A Chinese democracy activist, protesting at being beaten up by government-hired thugs, went missing yesterday after he tried to stage a hunger strike outside Beijing's central leadership compound.
As news broke that human rights campaigner Yang Maodong - also known as Guo Feixiong - had gone missing from outside a police station, the US internet giant Yahoo was accused of giving evidence to Chinese authorities that led to a pro-democracy journalist going to jail. It is the second case of its kind involving Yahoo.
The internet is a central medium for human rights campaigners in China to exchange ideas and organise themselves. As a result, the ruling Communist Party has intensified its crackdown on freedom of speech, both on the internet and in traditional media, and clamped down on civil rights campaigners. Chinese human rights defenders have been fasting to show support for Yang, a rural campaigner, taking turns at not eating for 24 or 48 hours. An Aids campaigner, Hu Jia, one of the leading figures in the protest, said Yang went missing after he tried to protest at Zhongnanhai, China's heavily guarded seat of power near Tiananmen Square.
Mr Hu said: "We know that at six o'clock yesterday he was at the Xicheng district police station, but we do not know where he is now. We cannot get hold of him."
Another protester, Qi Zhiyong, who lost a leg in the 1989 Tiananmen massacre, had gone to look for his colleague but was dragged to his home by police. Mr Hu's own home was under surveillance.
The Beijing government has been trying to contain increasing social unrest, sparked by public anger over issues ranging from land grabs without adequate compensation to official corruption and a yawning wealth gap. The hunger strike takes place as pressure mounts on human rights campaigners.

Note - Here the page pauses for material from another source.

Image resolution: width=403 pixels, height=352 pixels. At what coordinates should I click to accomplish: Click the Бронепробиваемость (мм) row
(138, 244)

The latest furore over Western web firms in China comes shortly after Google bowed to Beijing by blocking politically sensitive terms on its new China site.
The veteran rights activist Liu Xiaobo said Yahoo had co-operated with Chinese police in a case that led to the arrest in 2002 of Li Zhi, who was charged with subverting state power and jailed for eight years. Yahoo said it had to obey local laws.
Press freedom watchdog Reporters Without Borders insisted Yahoo knew it was helping to arrest dissidents.
In September, Yahoo was accused of helping authorities identify Shi Tao, who was sentenced last April to 10 years in prison for leaking state secrets abroad.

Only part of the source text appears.